Diagram of the proposed virtual-coil + low-rank + patch-based reconstruction.

The forward model (top) incorporates phase information to exploit the Hermitian symmetry of k-space. Low-rank subspaces, UTR and UTE, are employed to exploit redundant temporal information along the TR and TE dimensions, respectively.

The proposed patch-based regularizer incorporates a priori information from the MRF dictionary D, followed by geometric augmentation before assessing self-similarity.
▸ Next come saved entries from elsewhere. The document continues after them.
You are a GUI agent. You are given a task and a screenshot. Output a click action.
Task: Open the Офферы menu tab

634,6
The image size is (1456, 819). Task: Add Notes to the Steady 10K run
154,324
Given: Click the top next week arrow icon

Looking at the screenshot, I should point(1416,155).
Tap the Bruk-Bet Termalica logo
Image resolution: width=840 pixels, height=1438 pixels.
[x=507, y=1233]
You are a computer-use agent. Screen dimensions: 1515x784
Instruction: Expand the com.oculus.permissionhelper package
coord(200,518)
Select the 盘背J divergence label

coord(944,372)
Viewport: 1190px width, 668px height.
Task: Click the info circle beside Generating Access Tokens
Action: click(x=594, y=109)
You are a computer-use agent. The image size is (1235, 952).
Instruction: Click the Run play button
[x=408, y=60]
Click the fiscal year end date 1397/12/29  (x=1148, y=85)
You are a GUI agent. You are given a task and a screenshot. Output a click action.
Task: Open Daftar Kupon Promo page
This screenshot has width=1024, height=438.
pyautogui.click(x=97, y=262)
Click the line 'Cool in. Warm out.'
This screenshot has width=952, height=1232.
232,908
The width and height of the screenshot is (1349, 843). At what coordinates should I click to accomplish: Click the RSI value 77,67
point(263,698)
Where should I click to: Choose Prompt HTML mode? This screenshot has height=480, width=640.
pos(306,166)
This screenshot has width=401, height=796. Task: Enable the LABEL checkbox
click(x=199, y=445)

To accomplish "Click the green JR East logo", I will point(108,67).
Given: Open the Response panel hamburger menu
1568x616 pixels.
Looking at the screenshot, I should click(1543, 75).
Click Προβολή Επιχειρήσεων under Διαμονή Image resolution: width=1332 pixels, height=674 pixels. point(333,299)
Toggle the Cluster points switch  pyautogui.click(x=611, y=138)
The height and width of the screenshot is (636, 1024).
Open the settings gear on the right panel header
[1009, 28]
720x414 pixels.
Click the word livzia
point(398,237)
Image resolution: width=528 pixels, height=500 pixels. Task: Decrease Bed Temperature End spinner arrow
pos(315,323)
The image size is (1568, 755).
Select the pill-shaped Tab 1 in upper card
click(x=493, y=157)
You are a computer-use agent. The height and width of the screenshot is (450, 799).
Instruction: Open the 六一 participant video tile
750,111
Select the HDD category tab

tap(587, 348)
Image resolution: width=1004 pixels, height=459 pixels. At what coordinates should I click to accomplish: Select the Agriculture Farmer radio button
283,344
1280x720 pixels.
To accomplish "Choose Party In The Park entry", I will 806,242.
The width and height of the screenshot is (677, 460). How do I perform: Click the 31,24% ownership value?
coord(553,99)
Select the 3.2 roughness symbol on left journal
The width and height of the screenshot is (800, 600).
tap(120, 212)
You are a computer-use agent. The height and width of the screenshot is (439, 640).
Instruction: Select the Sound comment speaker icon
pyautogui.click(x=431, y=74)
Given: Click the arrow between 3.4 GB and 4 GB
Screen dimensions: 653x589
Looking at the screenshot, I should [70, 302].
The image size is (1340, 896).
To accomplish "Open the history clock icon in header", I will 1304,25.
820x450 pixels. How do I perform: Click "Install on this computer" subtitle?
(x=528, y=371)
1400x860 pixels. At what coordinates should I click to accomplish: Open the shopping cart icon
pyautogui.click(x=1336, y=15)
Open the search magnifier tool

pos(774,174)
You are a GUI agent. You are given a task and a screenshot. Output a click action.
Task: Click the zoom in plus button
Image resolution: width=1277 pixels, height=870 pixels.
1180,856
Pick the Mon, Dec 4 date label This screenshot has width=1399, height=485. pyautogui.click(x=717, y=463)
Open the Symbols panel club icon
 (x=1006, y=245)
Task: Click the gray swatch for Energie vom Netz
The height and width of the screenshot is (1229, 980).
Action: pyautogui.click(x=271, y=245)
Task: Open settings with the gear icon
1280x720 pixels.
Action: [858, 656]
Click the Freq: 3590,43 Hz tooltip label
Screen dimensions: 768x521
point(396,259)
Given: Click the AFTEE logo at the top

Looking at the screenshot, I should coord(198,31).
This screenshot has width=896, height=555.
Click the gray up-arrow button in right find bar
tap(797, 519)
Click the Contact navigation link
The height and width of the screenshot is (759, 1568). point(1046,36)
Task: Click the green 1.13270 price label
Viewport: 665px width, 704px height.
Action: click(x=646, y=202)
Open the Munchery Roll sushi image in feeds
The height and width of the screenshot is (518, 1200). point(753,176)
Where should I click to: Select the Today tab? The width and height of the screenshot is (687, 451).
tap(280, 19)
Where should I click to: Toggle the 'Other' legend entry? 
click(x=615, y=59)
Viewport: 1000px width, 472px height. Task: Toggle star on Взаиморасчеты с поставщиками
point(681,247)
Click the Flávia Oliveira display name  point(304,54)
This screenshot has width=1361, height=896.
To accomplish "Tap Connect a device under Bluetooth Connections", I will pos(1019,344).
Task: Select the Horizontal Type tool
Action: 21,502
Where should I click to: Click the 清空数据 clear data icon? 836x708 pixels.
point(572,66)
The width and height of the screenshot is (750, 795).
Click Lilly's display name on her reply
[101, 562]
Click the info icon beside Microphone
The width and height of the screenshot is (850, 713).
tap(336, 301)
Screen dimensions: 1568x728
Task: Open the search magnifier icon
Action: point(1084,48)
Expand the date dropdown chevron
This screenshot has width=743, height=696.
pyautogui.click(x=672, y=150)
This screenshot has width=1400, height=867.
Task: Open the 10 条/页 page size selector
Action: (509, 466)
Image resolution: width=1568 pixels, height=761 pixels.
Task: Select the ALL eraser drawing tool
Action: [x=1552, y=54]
Each set of similar blocks are reshaped into Casorati matrices and jointly denoised via SVD.


Proposed MRF framework for cardiac T1/T2/PDFF.

1.1 Data is acquired with a rosette cardiac MRF sequence.

1.2 Temporal compression along TR is derived from the MRF dictionary.

1.3 A preliminary low-rank reconstruction is used to estimate the image phase.

1.4 Another preliminary reconstruction is used to estimate the compression along the TE.

2.1 The estimated UTR, P and UTE are incorporated into the proposed reconstruction (Fig.1).

2.2 The reconstructed MRF series is water/fat separated, yielding PDFF.

2.3 The water images are used for MRF dictionary matching, yielding T1/T2.


T1, T2 and Proton Density Fat Fraction (PDFF) maps for representative subject A, reconstructed with Low Rank Inversion (LRI) and with the proposed virtual-coil + low-rank + patch-based method. Residual aliasing and noise amplification are present in the LRI maps, however these artefacts are substantially reduced with the proposed approach. Furthermore, characterization of water and fat signal, as well as reduced positive bias in PDFF, is achieved with the proposed approach (arrows).

T1, T2 and Proton Density Fat Fraction (PDFF) maps for representative subject B, reconstructed with Low Rank Inversion (LRI) and with the proposed virtual-coil + low-rank + patch-based method. Similar to the previous case, LRI suffers from aliasing, noise amplification, incomplete water/fat separation and loss of detail in small structures. All of these artefacts are mostly corrected for with the proposed virtual-coil + low-rank + patch-based reconstruction.

T1, T2 and Proton Density Fat Fraction (PDFF) measured in the interventricular septum, for each subject, with LRI and the proposed virtual-coil + low-rank + patch-based reconstruction. A small increase in T1 (~25ms) and T2(~1ms) was observed with the proposed approach, possibly related to the improved PDFF mapping (decreased down to ~1.5%; expected myocardial PDFF <1%). A reduction in standard deviation of the measured ROIs was also observed for T1, T2 and PDFF with the proposed approach.